**The task**
Please return only the lines from the one holding "Task: Select the K element label" through the one holding "The height and", exactly as they appear in the records below, both ends included.

**Exercise inputs**
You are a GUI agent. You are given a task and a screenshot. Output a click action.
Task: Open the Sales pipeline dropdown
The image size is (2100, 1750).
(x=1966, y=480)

---

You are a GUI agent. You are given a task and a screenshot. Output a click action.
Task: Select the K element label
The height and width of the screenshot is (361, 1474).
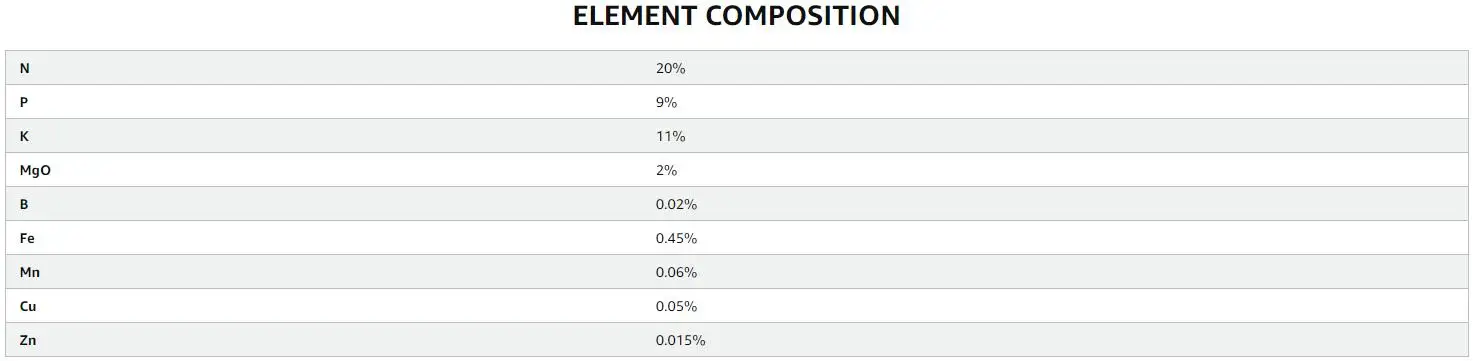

==

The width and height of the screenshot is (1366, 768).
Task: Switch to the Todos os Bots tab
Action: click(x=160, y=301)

**Answer space**
Task: Select the K element label
The height and width of the screenshot is (361, 1474).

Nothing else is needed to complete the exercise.